- Try it -
Return, exactly as written, the line containing "Image resolution: width=1568" and every line after it to the end of the records below, with no pictures.

Stored records:
********

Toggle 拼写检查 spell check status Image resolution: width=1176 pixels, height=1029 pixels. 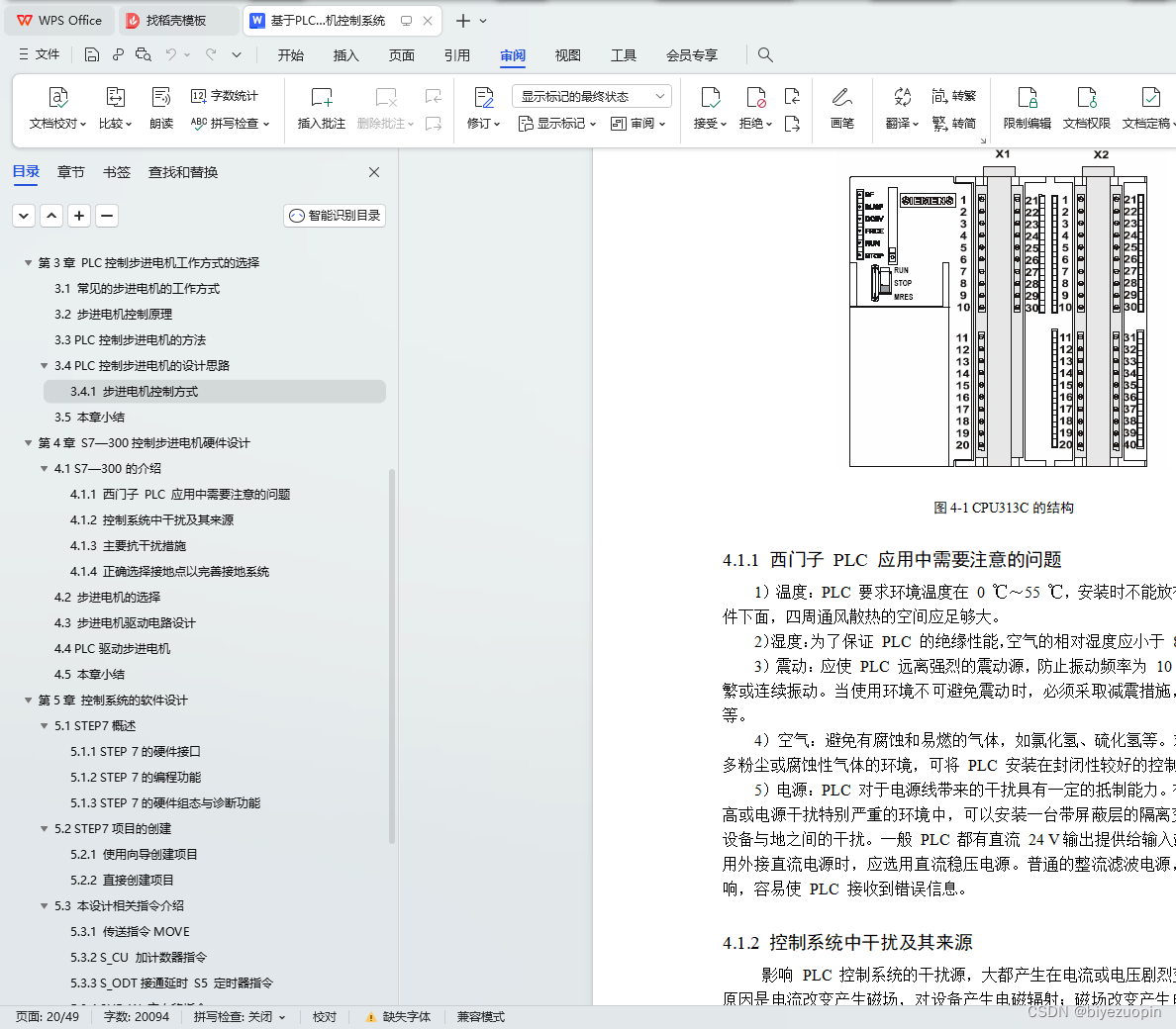point(239,1016)

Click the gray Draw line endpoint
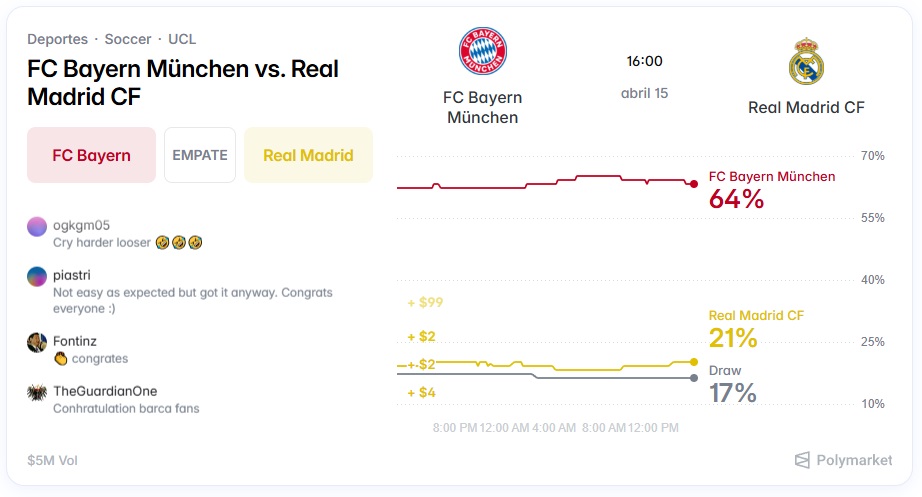(x=694, y=377)
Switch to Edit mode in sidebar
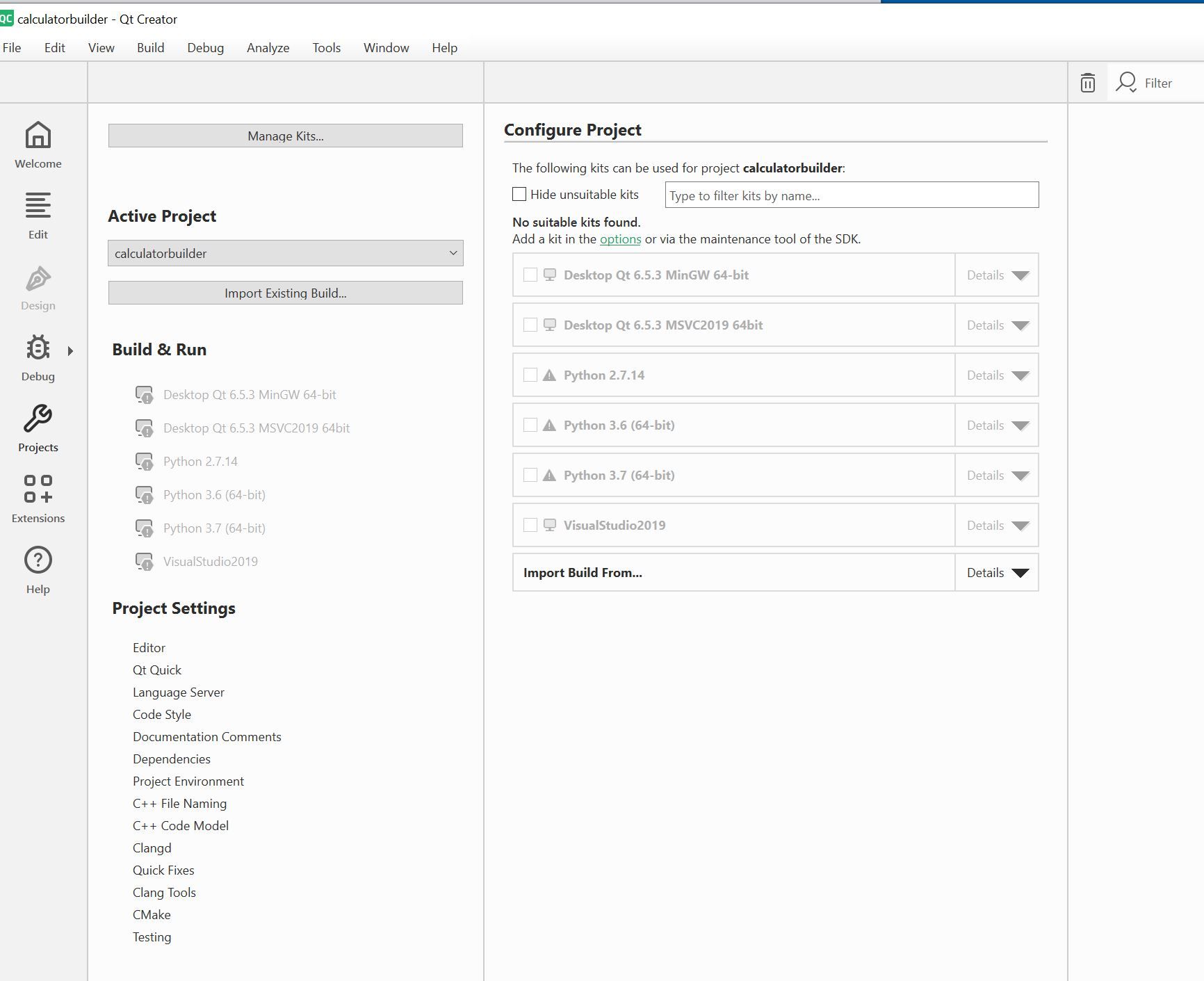The height and width of the screenshot is (981, 1204). [x=38, y=206]
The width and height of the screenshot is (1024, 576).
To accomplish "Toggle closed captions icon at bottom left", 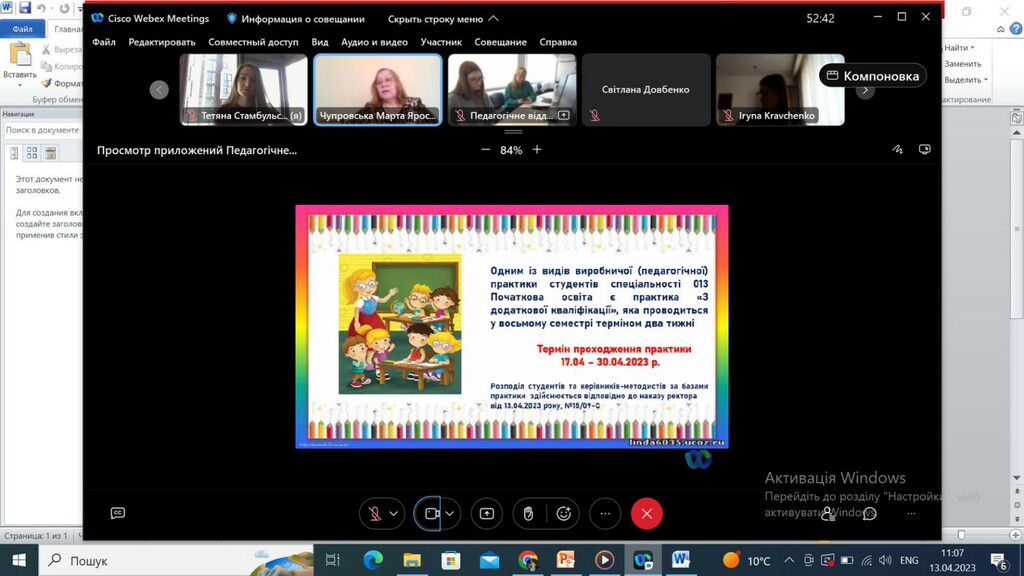I will click(118, 513).
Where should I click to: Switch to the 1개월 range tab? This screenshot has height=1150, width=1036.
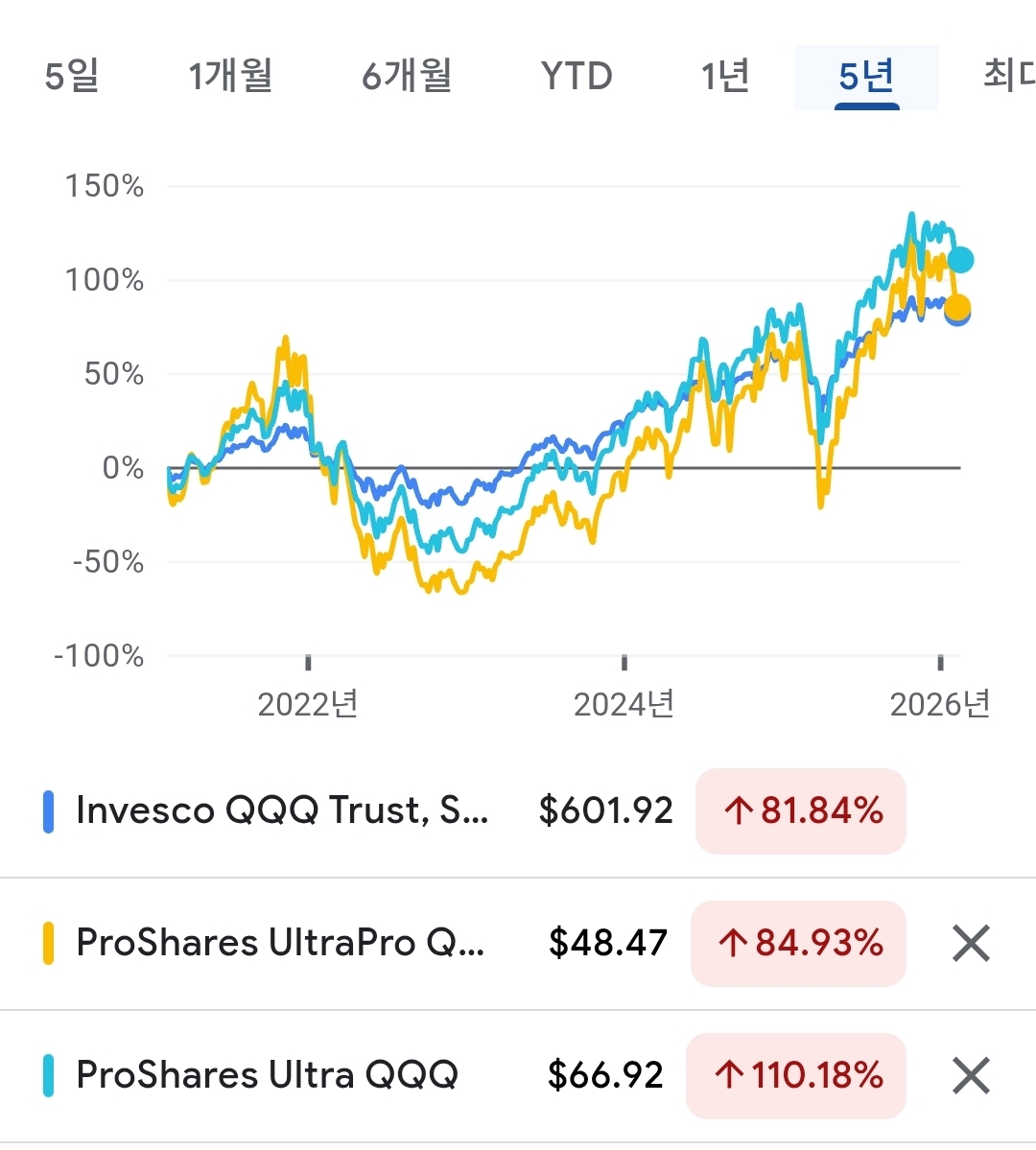(230, 76)
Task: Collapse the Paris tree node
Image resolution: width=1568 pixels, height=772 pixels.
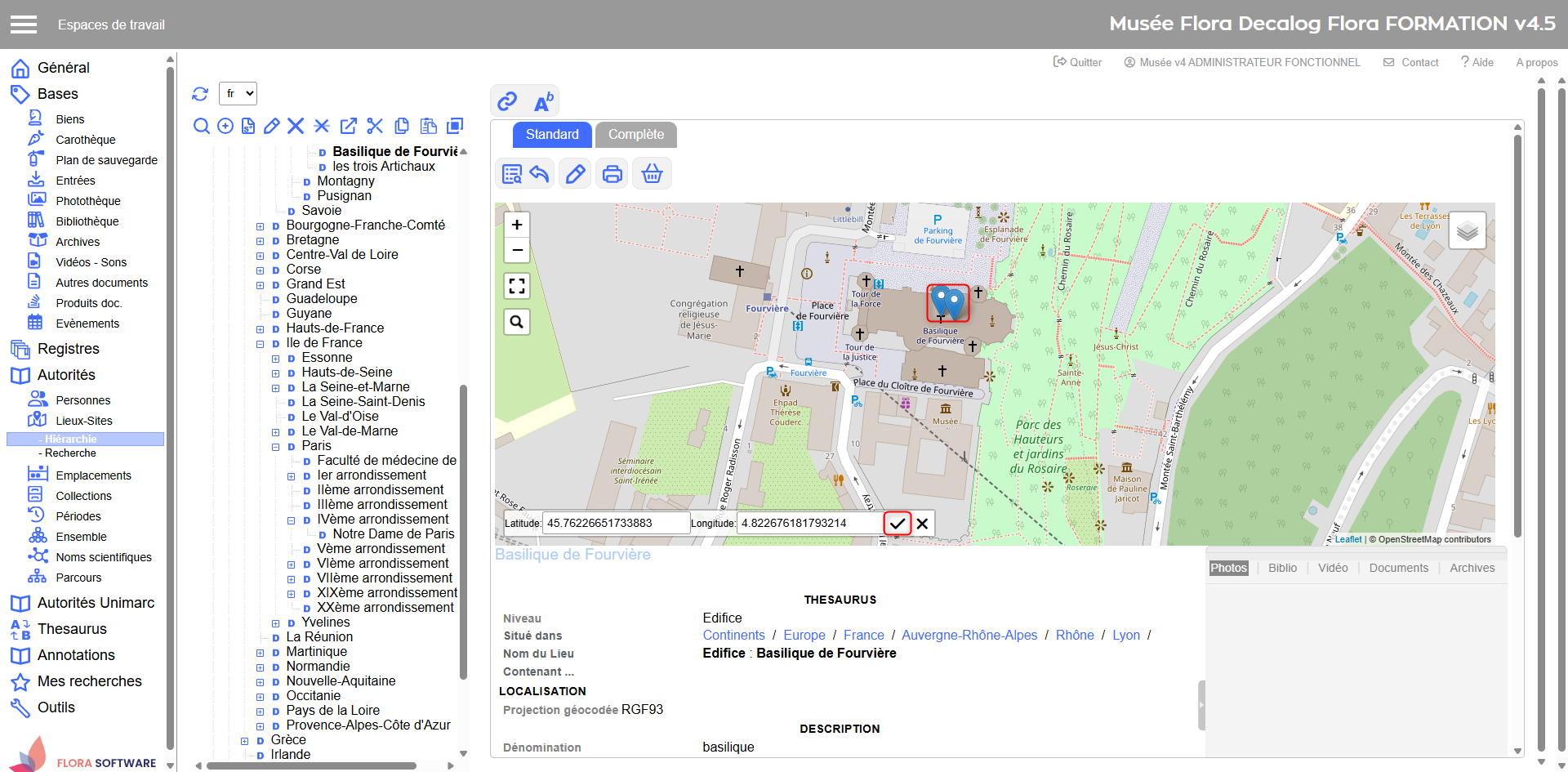Action: 276,447
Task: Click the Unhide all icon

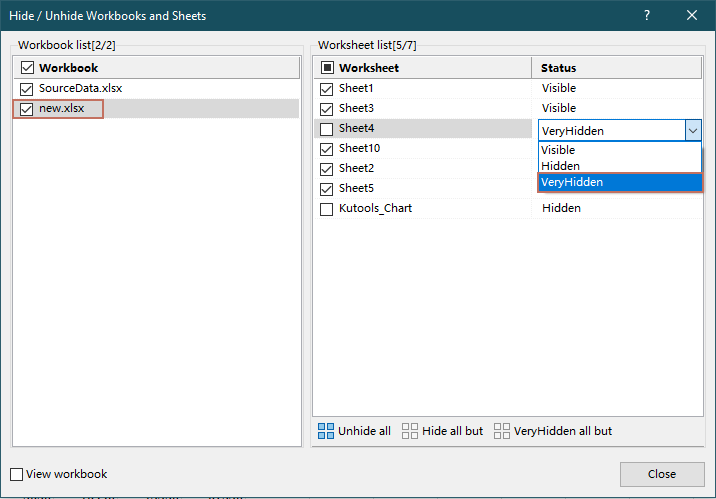Action: (326, 431)
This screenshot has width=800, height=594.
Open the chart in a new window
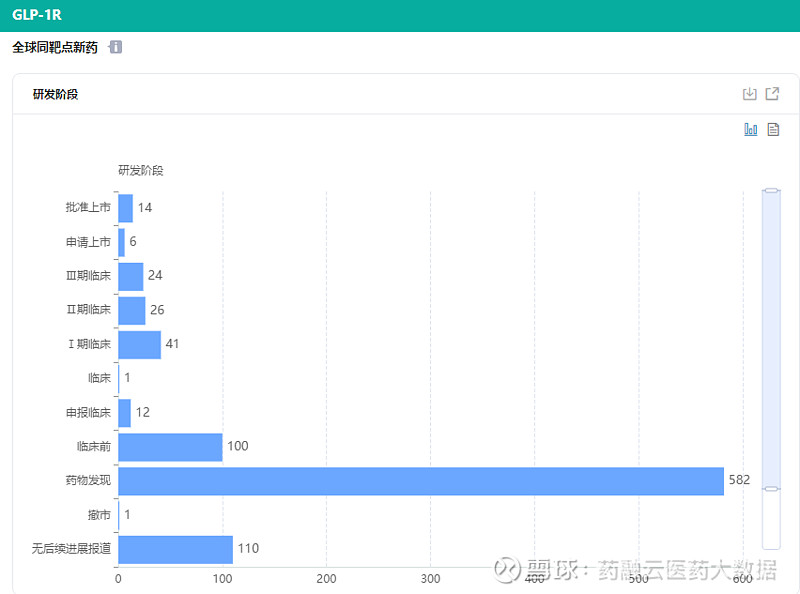pos(772,93)
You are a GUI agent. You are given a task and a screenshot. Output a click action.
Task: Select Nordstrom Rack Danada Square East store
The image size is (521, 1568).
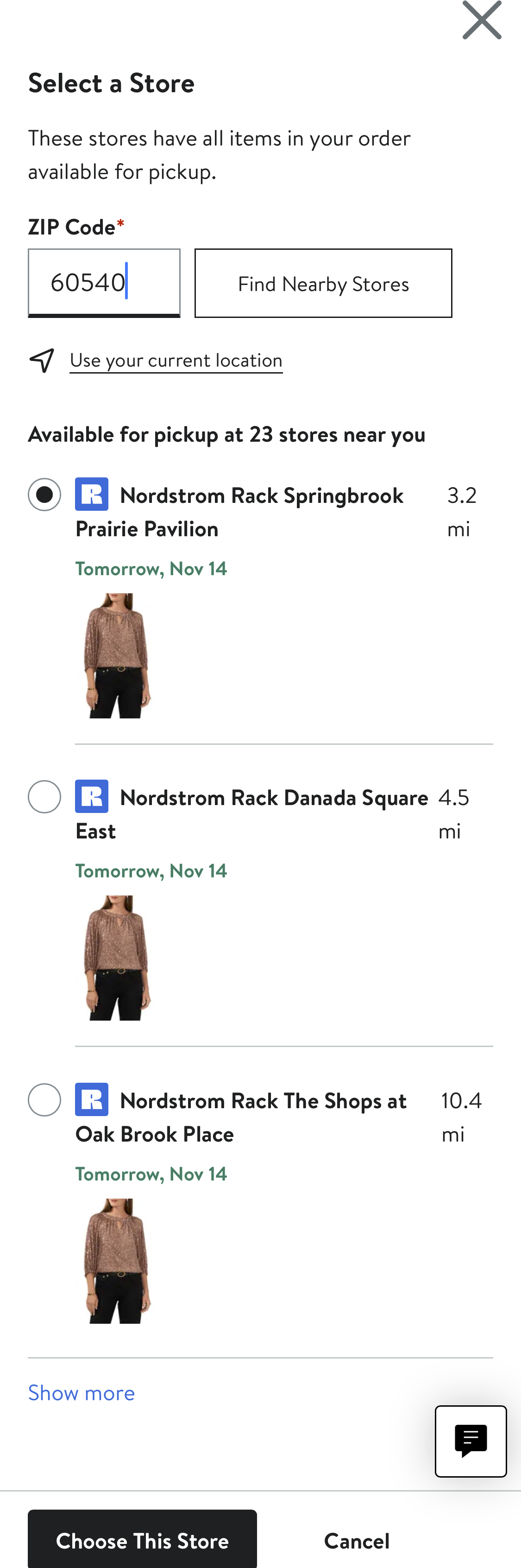pyautogui.click(x=44, y=797)
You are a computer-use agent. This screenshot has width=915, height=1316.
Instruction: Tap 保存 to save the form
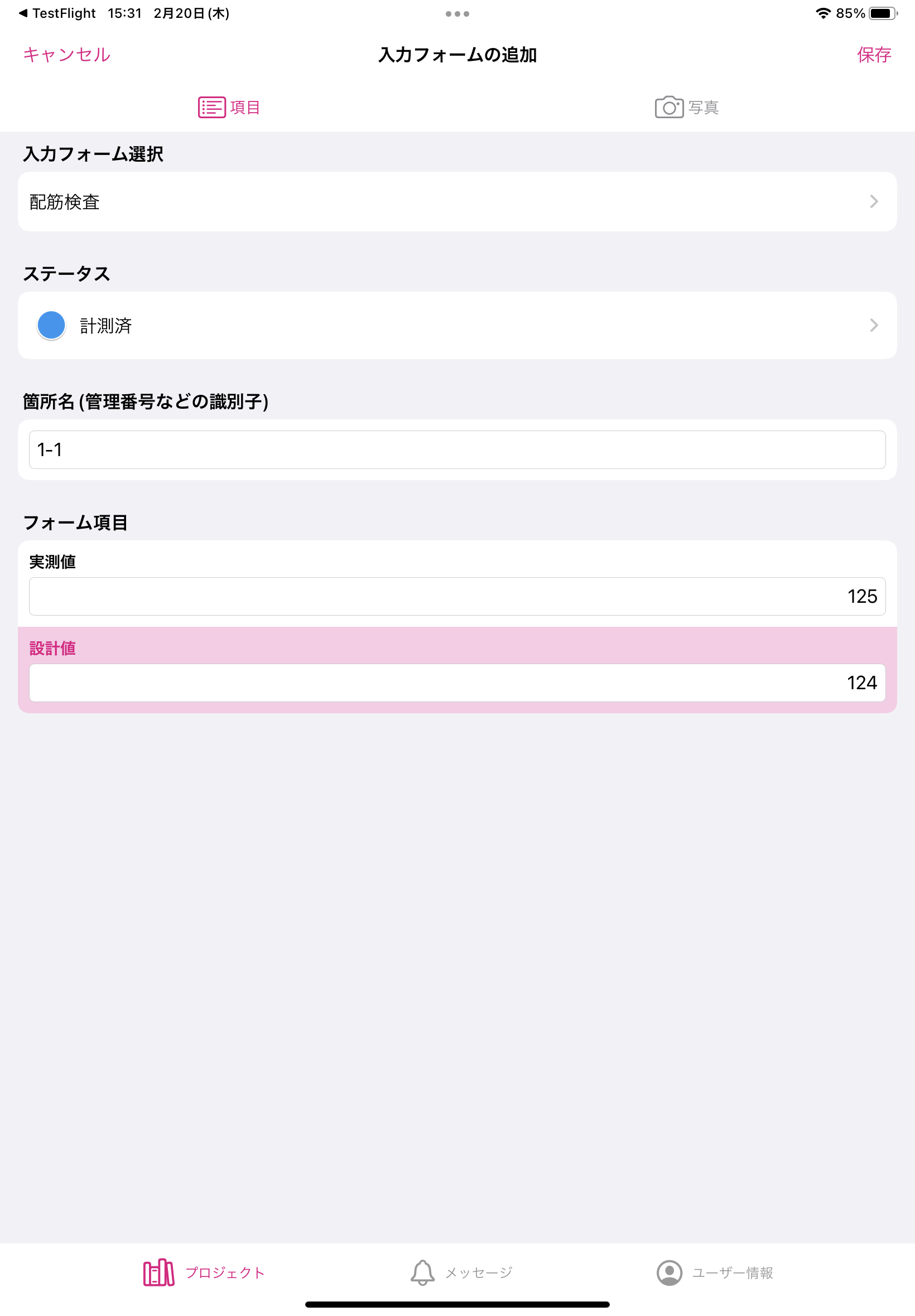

********

- Exercise solution -
Image resolution: width=1568 pixels, height=772 pixels.
Action: 276,447
Task: Click the Unhide all icon

Action: (326, 431)
This screenshot has width=800, height=594.
Open the chart in a new window
pos(772,93)
You are a GUI agent. You are given a task and a screenshot. Output a click action.
Task: Select Nordstrom Rack Danada Square East store
The image size is (521, 1568).
pyautogui.click(x=44, y=797)
You are a computer-use agent. This screenshot has width=915, height=1316.
Instruction: Tap 保存 to save the form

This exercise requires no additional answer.